─── Texto de lectura ───

UNO Sobre lo roto
I
Parece como si todo llevase horas en
marcha. Son las seis de la mañana y los puestos ya están abiertos,
sandías dispuestas en pirámides, el reparador de bicicletas sentado
junto a su caja de herramientas. Las calles son un tumulto de
bicicletas y de nudos de gente. El vendedor de carpas, con su caja
de polietileno en la trasera del scooter,
nos pasa por delante, se da la vuelta y despotrica de un modo
exagerado. Vamos en dirección norte, hacia las colinas, dejando
atrás la polvorienta ciudad, más allá de los callejones embutidos
entre altos muros de ladrillo, fábricas con las ventanas abiertas,
basura. El día está gris y promete un intenso calor igual de
gris.
El automóvil sale de la nueva autopista y se
mete en el camino viejo, y luego deja el camino viejo para tomar
por el sendero viejo que sube entre las viviendas de dos
agricultores. Ambas de tres plantas, con tejado a dos aguas. La de
la izquierda tiene un pórtico sostenido por dos columnas corintias
color oro.
¿Cuándo se hicieron ricos los agricultores
chinos?
En los arrozales el arroz es joven. Subimos
por los baches y luego paramos ante otra granja, una casa moderna,
a medio terminar, estuco sobre finas paredes de ladrillo chino,
viejos graneros entre los árboles. Un coche accidentado descansa
sobre bloques de cemento. Hemos ascendido treinta y tantos metros a
sotavento de una colina, una extensión de bambú hasta la primera
elevación, más allá una montaña, campos cultivados sin entusiasmo
alguno, por debajo de nosotros. Hay un pequeño lago, un declive
cenagoso rodeado de juncos.
Una mujer acude a la puerta y se pone a
gritarnos, y nuestra guía le explica, también a gritos, que soy
arqueólogo, investigador, legal.
Y bajo los neumáticos de nuestro auto entre
los juncos hay gacetas refractarias rotas, marrones y negras,
vasijas de arcilla toscamente torneadas, de bordes altos y rígidos,
doce o quince centímetros de boca. Y fragmentos, pálidas medialunas
de porcelana en la tierra roja. Recojo el primero y es la base de
una copa de vino del siglo XII, un tallo fino y decreciente que
sostiene un cuenco dentado, como el pulgar de ancho. Y no blanco,
en absoluto, sino de un ligero color azul celadón deslavado, con un
entramado de grietas marrones por todas partes, por donde este
suelo ha estado cientos de años manchándolo.

───

Acciones a realizar:
(A) Según el texto de lectura, ¿qué hora es cuando los puestos ya están abiertos?
(B) Reproduce del texto de lectura el fragmento que va desde "Una mujer acude" hasta "de años manchándolo.", ambos incluidos.

─── Filas de datos ───

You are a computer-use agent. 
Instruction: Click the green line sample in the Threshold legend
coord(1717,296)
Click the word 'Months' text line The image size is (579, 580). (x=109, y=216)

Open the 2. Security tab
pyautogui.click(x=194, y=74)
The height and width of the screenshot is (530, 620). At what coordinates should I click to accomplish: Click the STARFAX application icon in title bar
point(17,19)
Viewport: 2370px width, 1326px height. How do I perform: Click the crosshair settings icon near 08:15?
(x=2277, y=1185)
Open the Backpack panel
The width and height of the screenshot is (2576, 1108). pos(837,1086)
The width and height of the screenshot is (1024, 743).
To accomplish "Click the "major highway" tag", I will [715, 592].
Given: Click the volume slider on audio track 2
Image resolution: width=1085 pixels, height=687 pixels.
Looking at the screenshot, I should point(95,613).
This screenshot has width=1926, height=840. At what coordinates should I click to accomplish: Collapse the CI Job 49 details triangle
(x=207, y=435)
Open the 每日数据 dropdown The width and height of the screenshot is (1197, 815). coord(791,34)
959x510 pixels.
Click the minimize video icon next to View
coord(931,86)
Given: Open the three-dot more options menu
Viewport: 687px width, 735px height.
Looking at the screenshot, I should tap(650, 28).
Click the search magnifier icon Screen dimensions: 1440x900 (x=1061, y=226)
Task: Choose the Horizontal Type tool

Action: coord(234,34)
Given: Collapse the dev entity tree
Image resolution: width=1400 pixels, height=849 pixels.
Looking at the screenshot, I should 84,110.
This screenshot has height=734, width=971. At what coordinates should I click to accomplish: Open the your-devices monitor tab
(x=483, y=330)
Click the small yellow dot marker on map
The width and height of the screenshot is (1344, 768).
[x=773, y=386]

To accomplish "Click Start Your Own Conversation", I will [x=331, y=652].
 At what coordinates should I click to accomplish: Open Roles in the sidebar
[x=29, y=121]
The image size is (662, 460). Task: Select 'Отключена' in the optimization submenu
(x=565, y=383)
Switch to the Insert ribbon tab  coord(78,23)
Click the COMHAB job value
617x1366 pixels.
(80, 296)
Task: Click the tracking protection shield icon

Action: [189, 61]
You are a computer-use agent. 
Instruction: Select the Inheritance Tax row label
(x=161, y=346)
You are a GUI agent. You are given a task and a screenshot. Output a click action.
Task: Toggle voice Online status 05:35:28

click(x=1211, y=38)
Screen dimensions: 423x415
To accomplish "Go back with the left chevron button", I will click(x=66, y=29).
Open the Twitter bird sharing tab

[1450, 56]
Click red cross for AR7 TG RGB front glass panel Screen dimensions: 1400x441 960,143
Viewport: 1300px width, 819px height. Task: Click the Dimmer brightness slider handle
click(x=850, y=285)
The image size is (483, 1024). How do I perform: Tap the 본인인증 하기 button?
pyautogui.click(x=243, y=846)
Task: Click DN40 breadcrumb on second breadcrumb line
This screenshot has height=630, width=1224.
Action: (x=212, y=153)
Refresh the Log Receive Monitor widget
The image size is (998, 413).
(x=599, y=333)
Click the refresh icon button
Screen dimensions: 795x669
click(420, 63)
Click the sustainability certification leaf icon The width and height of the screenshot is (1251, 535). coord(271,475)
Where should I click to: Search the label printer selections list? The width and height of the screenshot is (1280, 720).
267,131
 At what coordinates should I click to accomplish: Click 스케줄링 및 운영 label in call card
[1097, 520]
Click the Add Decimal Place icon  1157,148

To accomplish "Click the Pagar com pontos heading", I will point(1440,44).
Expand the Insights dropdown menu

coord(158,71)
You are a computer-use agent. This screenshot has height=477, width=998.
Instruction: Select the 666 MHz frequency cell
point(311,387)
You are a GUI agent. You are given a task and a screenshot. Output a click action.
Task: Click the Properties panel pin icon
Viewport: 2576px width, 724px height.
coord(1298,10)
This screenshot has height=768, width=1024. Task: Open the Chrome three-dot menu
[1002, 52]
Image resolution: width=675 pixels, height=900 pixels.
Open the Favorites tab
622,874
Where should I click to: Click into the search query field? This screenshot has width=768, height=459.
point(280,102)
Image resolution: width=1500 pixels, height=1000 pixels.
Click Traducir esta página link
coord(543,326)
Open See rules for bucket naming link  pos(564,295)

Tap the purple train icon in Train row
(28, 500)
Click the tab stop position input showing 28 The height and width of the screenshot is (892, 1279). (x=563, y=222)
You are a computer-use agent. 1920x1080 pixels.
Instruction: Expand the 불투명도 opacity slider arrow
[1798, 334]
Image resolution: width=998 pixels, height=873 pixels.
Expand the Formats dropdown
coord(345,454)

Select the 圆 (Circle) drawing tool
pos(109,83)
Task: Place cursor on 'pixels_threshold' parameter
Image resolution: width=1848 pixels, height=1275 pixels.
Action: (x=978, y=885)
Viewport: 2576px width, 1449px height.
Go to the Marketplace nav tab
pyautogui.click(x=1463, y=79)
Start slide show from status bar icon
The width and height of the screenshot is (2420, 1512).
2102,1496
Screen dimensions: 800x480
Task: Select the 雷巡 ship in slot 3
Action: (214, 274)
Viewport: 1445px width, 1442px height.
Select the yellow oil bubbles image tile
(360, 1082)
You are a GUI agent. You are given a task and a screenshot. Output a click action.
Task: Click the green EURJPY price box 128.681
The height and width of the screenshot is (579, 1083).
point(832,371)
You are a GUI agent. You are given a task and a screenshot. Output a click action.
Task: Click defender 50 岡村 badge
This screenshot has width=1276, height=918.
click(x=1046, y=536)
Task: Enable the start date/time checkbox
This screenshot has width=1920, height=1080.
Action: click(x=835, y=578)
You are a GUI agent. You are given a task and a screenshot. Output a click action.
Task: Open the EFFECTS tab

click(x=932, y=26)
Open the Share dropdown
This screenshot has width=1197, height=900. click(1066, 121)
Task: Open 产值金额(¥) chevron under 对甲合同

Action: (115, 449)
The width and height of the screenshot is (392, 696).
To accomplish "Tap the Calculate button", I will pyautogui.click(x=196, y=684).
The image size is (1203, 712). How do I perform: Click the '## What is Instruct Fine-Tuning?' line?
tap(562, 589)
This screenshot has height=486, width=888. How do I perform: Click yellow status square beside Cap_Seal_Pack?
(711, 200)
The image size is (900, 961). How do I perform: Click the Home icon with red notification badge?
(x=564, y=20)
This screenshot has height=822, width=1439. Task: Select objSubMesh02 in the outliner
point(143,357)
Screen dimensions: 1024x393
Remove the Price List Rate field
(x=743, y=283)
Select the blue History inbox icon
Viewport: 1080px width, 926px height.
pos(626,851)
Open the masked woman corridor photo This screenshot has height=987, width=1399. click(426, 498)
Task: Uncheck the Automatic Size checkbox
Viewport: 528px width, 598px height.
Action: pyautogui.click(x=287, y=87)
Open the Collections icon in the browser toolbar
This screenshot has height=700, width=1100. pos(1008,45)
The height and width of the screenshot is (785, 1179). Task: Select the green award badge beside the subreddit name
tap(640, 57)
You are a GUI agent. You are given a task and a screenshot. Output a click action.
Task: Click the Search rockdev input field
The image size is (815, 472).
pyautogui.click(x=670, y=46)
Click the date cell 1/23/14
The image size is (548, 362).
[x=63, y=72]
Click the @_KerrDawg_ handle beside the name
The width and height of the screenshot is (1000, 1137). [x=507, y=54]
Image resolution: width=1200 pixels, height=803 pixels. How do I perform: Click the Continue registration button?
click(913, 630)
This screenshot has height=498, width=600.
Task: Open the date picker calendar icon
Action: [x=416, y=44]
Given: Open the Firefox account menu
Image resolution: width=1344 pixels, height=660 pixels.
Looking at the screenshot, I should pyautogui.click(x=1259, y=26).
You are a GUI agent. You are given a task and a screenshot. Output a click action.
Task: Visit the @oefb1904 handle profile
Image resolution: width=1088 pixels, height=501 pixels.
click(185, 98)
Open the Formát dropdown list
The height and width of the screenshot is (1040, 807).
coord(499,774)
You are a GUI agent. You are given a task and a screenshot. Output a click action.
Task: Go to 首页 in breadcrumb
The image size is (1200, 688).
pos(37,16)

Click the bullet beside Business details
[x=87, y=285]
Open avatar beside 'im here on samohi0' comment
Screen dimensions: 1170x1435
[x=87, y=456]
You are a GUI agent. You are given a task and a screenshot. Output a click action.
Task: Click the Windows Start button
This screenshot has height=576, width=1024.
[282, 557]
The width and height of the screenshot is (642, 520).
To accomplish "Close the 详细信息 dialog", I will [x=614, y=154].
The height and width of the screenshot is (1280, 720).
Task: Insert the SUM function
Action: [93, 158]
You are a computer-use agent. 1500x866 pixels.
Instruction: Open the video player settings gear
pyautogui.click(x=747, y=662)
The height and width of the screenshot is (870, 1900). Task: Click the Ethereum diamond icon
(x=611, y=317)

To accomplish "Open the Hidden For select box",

───

Respuestas completas:
(A) Son las seis de la mañana.

(B)
Una mujer acude a la puerta y se pone a
gritarnos, y nuestra guía le explica, también a gritos, que soy
arqueólogo, investigador, legal.
Y bajo los neumáticos de nuestro auto entre
los juncos hay gacetas refractarias rotas, marrones y negras,
vasijas de arcilla toscamente torneadas, de bordes altos y rígidos,
doce o quince centímetros de boca. Y fragmentos, pálidas medialunas
de porcelana en la tierra roja. Recojo el primero y es la base de
una copa de vino del siglo XII, un tallo fino y decreciente que
sostiene un cuenco dentado, como el pulgar de ancho. Y no blanco,
en absoluto, sino de un ligero color azul celadón deslavado, con un
entramado de grietas marrones por todas partes, por donde este
suelo ha estado cientos de años manchándolo.